Every line of the data that contains the string "agent" must be copied.

(Dataset entries)
Content starts
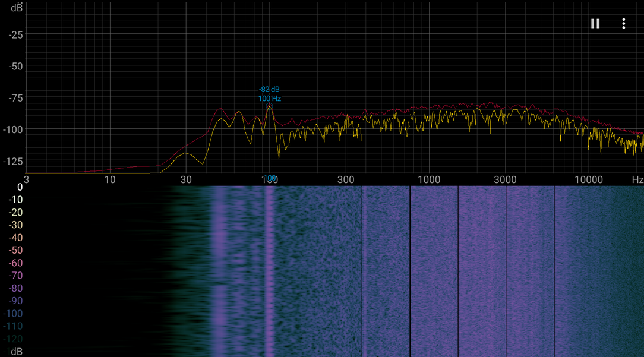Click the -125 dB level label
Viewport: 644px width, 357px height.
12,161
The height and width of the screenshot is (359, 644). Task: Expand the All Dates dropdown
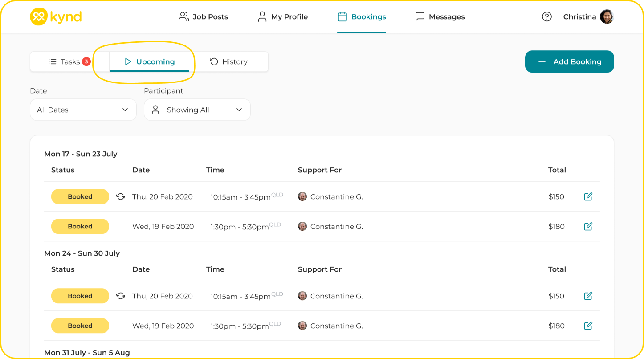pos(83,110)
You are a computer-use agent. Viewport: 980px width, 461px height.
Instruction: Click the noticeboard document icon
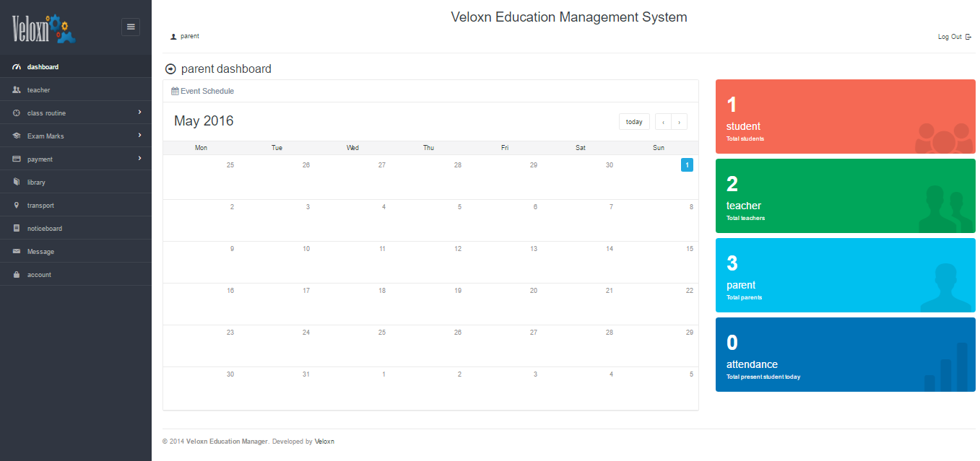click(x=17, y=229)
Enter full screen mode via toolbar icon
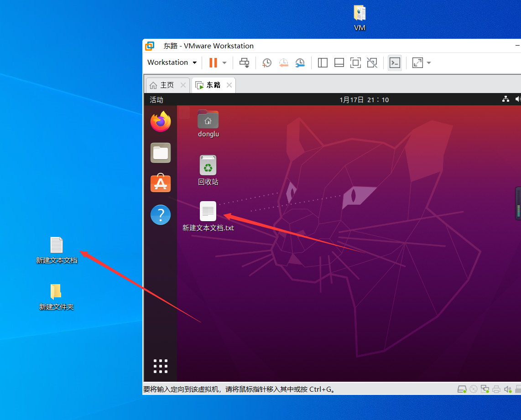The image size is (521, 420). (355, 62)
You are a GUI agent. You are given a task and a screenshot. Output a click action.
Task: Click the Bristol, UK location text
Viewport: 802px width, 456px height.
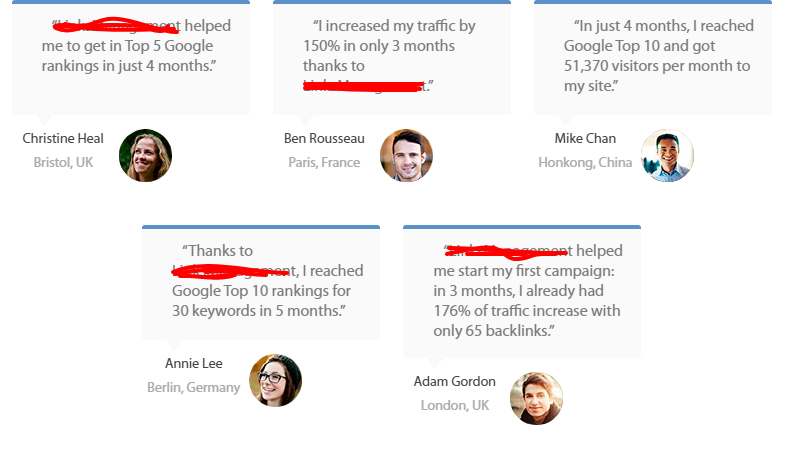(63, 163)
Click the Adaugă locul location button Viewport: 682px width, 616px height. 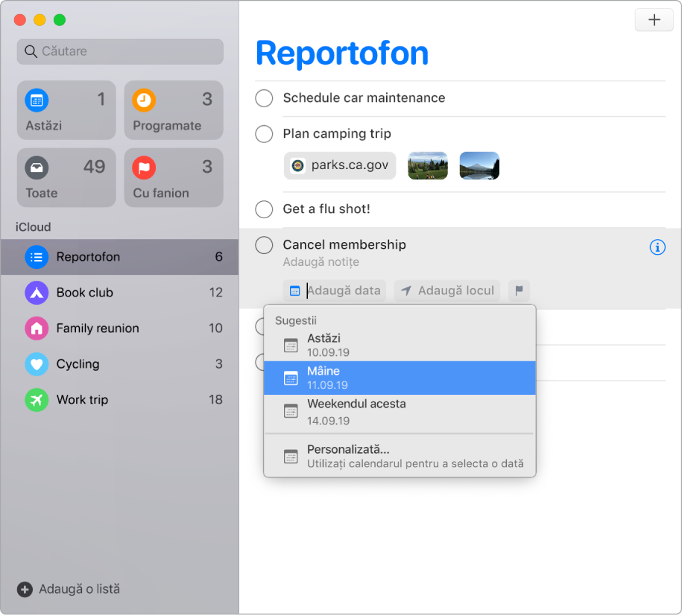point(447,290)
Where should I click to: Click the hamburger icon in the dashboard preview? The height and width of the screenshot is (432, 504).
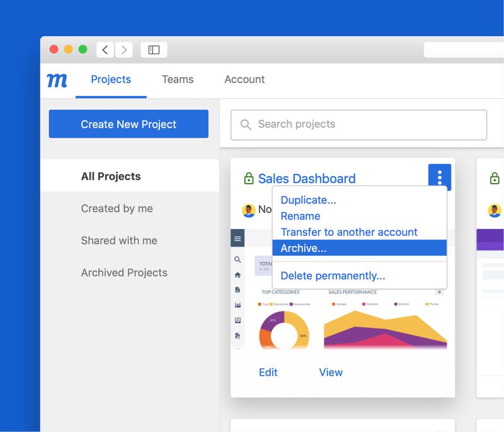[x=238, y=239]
Content ends
Your solution
You are a computer-use agent. Viewport: 980px width, 461px height.
You are a GUI agent. You are given a task and a screenshot. Output a click action.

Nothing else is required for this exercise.